Go to the line with "Cookie-Einstellungen (81, 512)" in the records below, then output it and each following line exactly, up to and including the line with "[button] (683, 65)". Skip pictures and add nothing.

---------- SOURCE MATERIAL ----------

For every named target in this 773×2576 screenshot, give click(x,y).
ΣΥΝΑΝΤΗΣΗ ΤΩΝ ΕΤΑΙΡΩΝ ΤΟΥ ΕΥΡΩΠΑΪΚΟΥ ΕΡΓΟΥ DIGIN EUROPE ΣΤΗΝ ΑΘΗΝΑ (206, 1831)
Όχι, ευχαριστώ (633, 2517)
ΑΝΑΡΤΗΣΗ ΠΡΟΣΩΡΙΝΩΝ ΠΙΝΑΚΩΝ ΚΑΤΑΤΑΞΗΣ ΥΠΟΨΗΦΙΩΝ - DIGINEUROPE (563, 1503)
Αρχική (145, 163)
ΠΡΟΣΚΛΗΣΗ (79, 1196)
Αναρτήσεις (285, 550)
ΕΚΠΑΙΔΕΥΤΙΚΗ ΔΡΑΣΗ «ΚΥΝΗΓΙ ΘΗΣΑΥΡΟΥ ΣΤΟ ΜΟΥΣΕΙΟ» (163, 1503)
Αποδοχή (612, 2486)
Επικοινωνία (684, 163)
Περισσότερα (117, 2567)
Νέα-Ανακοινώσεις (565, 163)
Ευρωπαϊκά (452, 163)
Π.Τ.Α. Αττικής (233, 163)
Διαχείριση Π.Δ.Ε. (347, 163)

----------
---------- SOURCE MATERIAL ----------

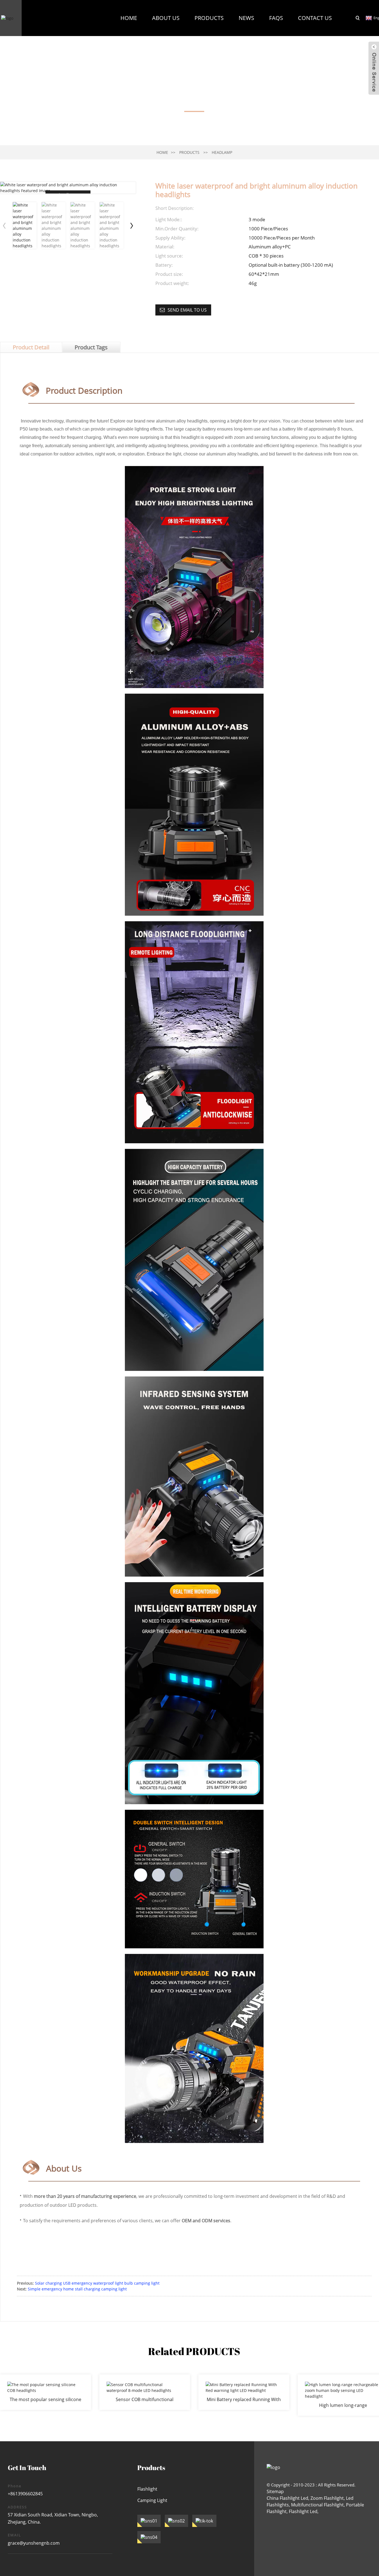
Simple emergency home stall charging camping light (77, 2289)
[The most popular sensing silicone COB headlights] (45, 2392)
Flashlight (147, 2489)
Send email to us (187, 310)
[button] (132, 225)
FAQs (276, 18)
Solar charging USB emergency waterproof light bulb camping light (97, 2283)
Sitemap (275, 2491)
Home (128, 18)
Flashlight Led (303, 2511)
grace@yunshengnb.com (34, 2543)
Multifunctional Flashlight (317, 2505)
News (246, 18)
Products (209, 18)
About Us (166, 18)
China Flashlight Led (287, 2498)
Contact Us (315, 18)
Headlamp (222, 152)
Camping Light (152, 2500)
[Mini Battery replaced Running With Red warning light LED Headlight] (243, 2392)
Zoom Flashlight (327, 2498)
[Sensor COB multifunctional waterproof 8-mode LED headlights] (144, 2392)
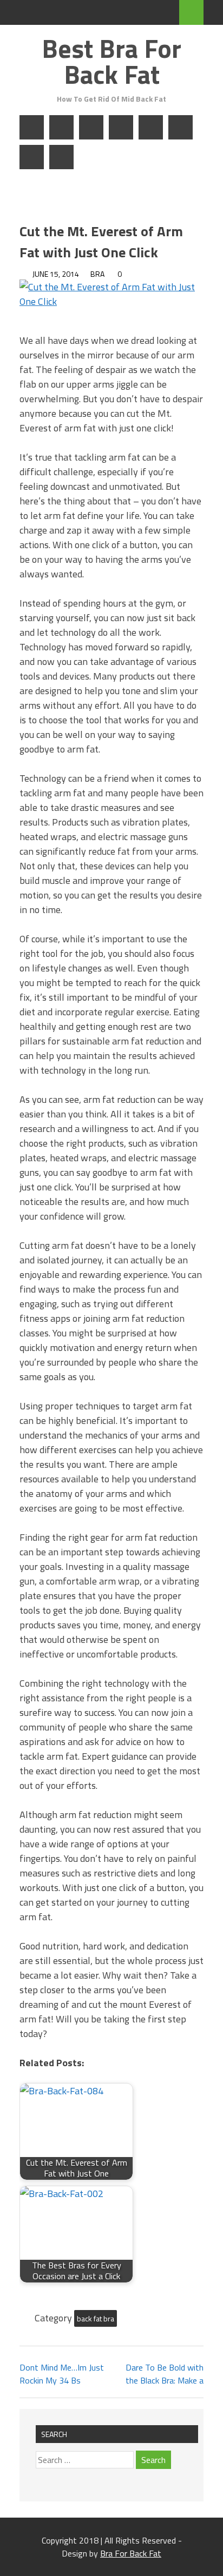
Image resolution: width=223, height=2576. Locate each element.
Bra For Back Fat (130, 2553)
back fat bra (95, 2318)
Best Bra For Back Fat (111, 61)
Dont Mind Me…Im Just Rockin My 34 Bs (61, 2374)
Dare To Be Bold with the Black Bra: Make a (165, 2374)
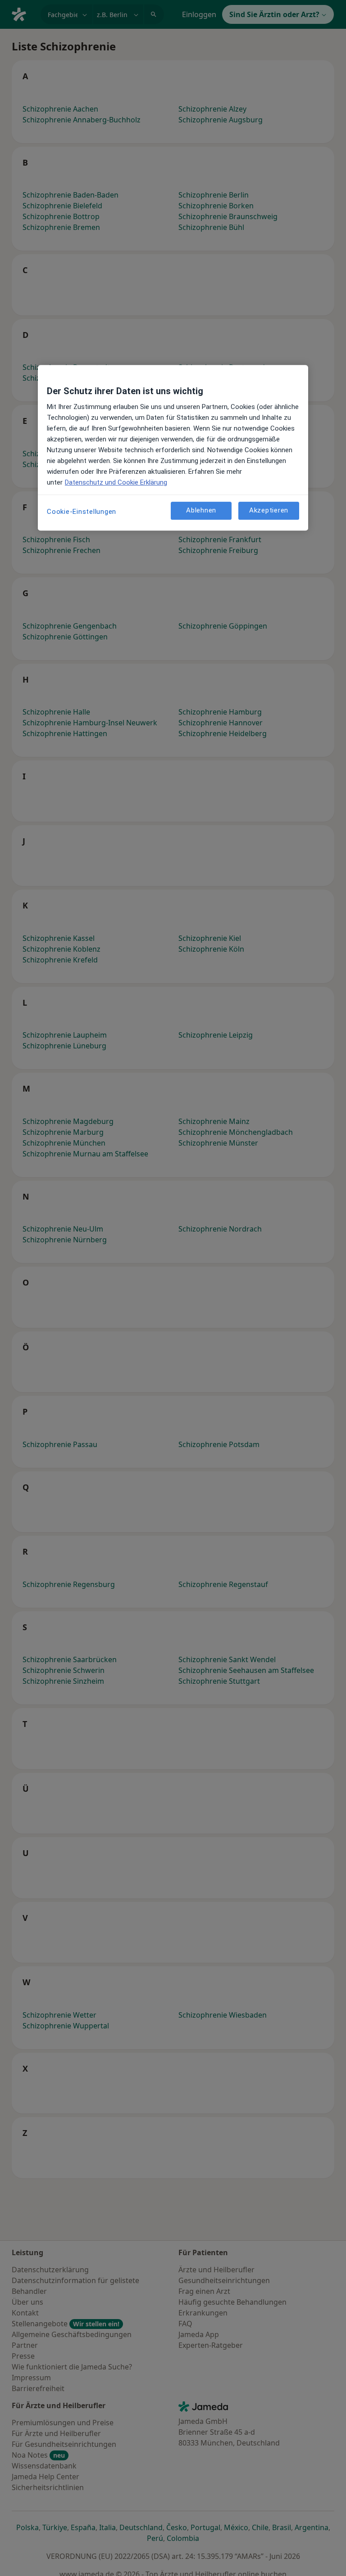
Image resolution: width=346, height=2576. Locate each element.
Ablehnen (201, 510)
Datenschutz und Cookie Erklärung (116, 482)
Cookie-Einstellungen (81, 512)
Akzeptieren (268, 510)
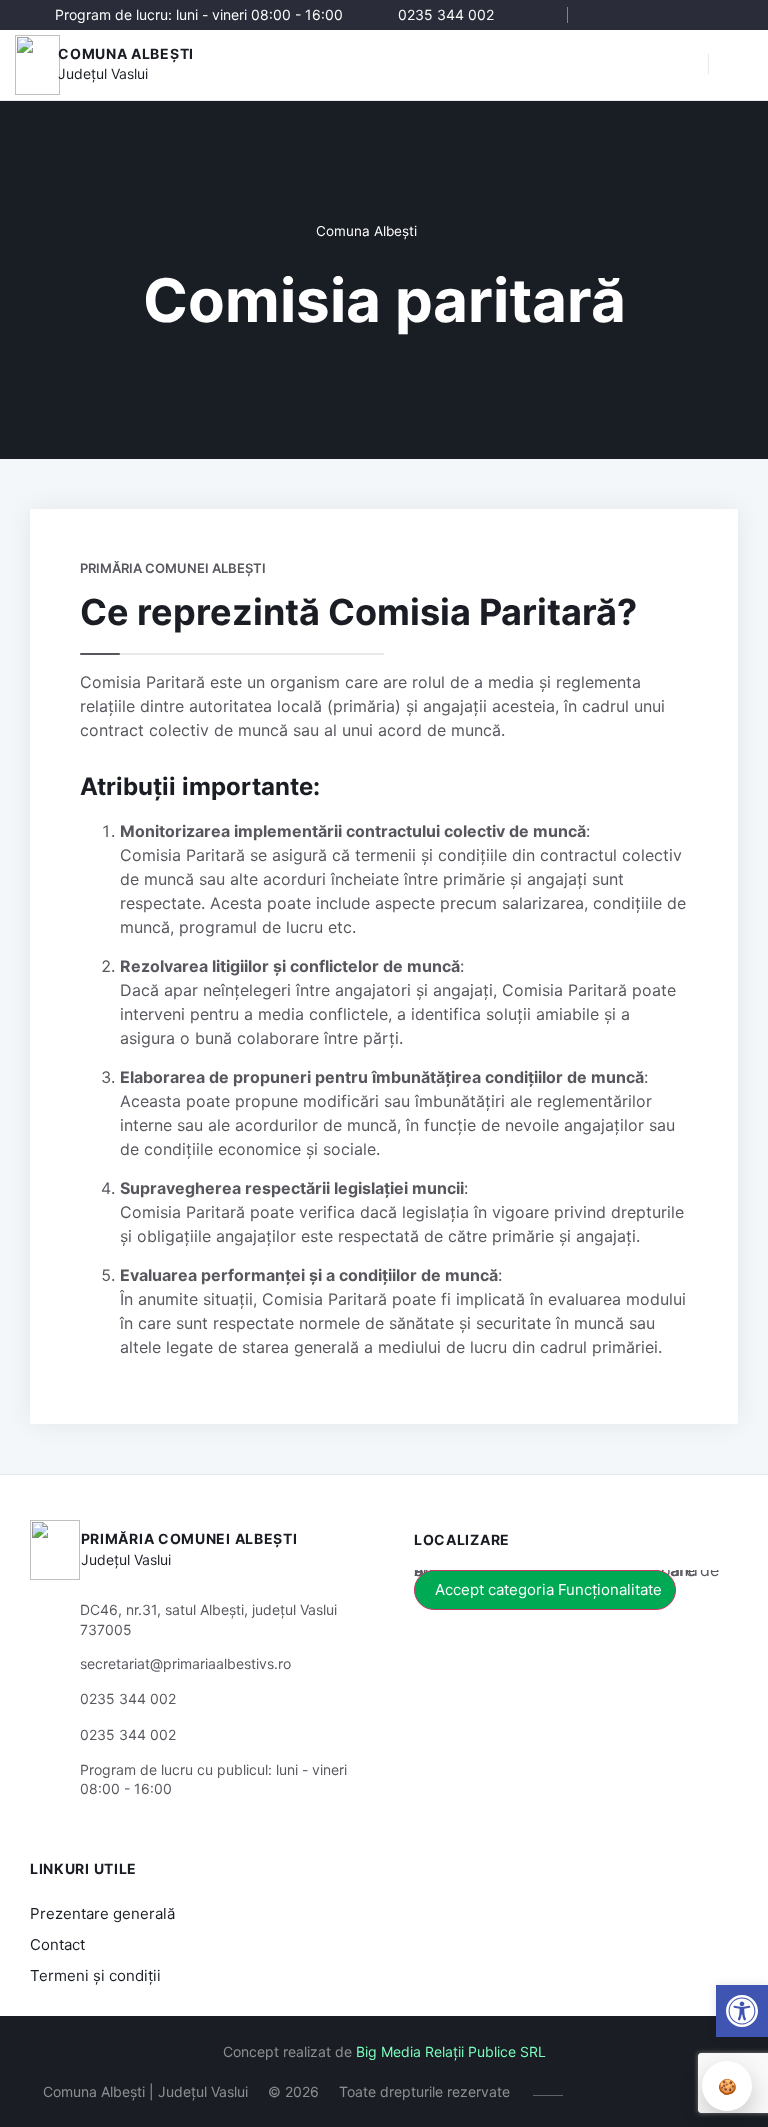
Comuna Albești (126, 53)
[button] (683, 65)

----------

• [REPLY]:
Cookie-Einstellungen (81, 512)
Akzeptieren (268, 510)
Comuna Albești (126, 53)
[button] (683, 65)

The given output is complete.